导言
开源语言模型 Qwen 最近发布了 QVQ-72B-Preview,这是一个旨在提高视觉推理能力的实验研究模型。该模型基于 Qwen2-VL-72B,旨在处理涉及文本和图像的复杂任务。
性能
QVQ-72B-Preview在各种基准测试中表现出色,展示了其跨学科理解和推理的能力。以下是一些主要亮点:
- MMMU 基准:模型取得了 70.3% 的优异成绩,表明其在多学科理解方面的熟练程度。
- MathVision:在数学推理任务中取得显著进步,表现优于其他模型。
- OlympiadBench:增强解决问题的能力,有效解决具有挑战性的问题。
QVQ-72B-Preview | o1-2024-12-17 | gpt-4o-2024-05-13 | Claude3.5 Sonnet-20241022 | Qwen2VL-72B | |
---|---|---|---|---|---|
MMMU(val) | 70.3 | 77.3 | 69.1 | 70.4 | 64.5 |
MathVista(mini) | 71.4 | 71.0 | 63.8 | 65.3 | 70.5 |
MathVision(full) | 35.9 | – | 30.4 | 35.6 | 25.9 |
OlympiadBench | 20.4 | – | 25.9 | – | 11.2 |
pip install qwen-vl-utils
from transformers import Qwen2VLForConditionalGeneration, AutoTokenizer, AutoProcessor
from qwen_vl_utils import process_vision_info
# default: Load the model on the available device(s)

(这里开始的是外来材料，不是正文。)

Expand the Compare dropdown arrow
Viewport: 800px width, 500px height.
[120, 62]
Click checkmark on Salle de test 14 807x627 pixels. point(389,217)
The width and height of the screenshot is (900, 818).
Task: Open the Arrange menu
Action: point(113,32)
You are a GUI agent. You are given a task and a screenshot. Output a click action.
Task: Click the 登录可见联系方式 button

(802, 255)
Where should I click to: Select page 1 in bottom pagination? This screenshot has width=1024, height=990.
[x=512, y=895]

model = Qwen2VLForConditionalGeneration.from_pretrained(
"Qwen/QVQ-72B-Preview", torch_dtype="auto", device_map="auto"
)
# default processer
processor = AutoProcessor.from_pretrained("Qwen/QVQ-72B-Preview")

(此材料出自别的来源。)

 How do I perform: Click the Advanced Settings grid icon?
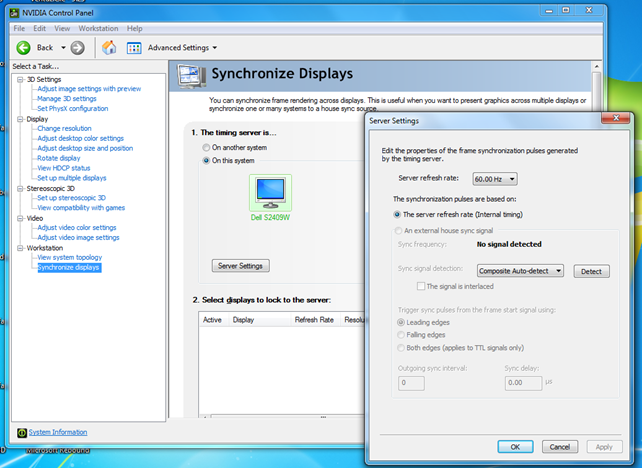[134, 47]
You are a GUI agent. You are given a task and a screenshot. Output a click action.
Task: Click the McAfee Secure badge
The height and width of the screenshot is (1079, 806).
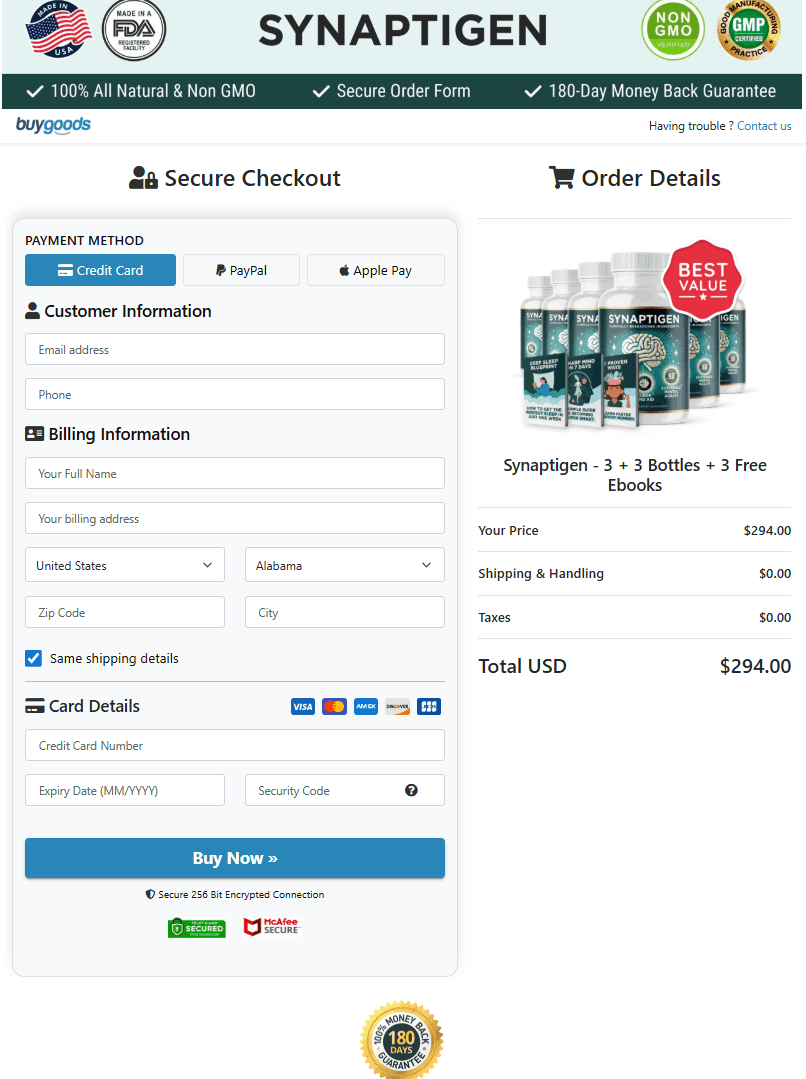[271, 927]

# The default range for the number of visual tokens per image in the model is 4-16384. You can set min_pixels and max_pixels according to your needs, such as a token count range of 256-1280, to balance speed and memory usage.
# min_pixels = 256*28*28
# max_pixels = 1280*28*28
# processor = AutoProcessor.from_pretrained("Qwen/QVQ-72B-Preview", min_pixels=min_pixels, max_pixels=max_pixels)
messages = [
{
"role": "system",
"content": [
{"type": "text", "text": "You are a helpful and harmless assistant. You are Qwen developed by Alibaba. You should think step-by-step."}
],
},
{
"role": "user",
"content": [
{
"type": "image",
"image": "https://qianwen-res.oss-cn-beijing.aliyuncs.com/QVQ/demo.png",
},
{"type": "text", "text": "What value should be filled in the blank space?"},
],
}
]
# Preparation for inference
text = processor.apply_chat_template(
messages, tokenize=False, add_generation_prompt=True
)
image_inputs, video_inputs = process_vision_info(messages)
inputs = processor(
text=[text],
images=image_inputs,
videos=video_inputs,
padding=True,
return_tensors="pt",
)
inputs = inputs.to("cuda")
# Inference: Generation of the output
generated_ids = model.generate(**inputs, max_new_tokens=8192)
generated_ids_trimmed = [
out_ids[len(in_ids) :] for in_ids, out_ids in zip(inputs.input_ids, generated_ids)
]
output_text = processor.batch_decode(
generated_ids_trimmed, skip_special_tokens=True, clean_up_tokenization_spaces=False
)
print(output_text)
局限性
虽然 QVQ-72B-Preview 显示出了令人鼓舞的结果,但我们必须认识到它的局限性:
1.语言混合:模型可能会混合语言或在语言之间意外切换,从而影响响应的清晰度。
2.递归推理:它可能会陷入递归循环,导致冗长且可能没有结论的响应。
3.安全和道德:为确保性能可靠,需要采取强有力的安全措施,用户在部署过程中应小心谨慎。
4. 性能:在多步骤视觉推理中,模型可能会失去对图像内容的关注,与 Qwen2-VL-72B 相比,它对基本识别任务的改进并不显著。
结论
Qwen 的 QVQ-72B-Preview 是增强大型语言模型视觉推理能力的重要一步。虽然它的性能令人印象深刻,但仍需进一步开发和研究,以解决其局限性,并确保使用的稳健性和安全性。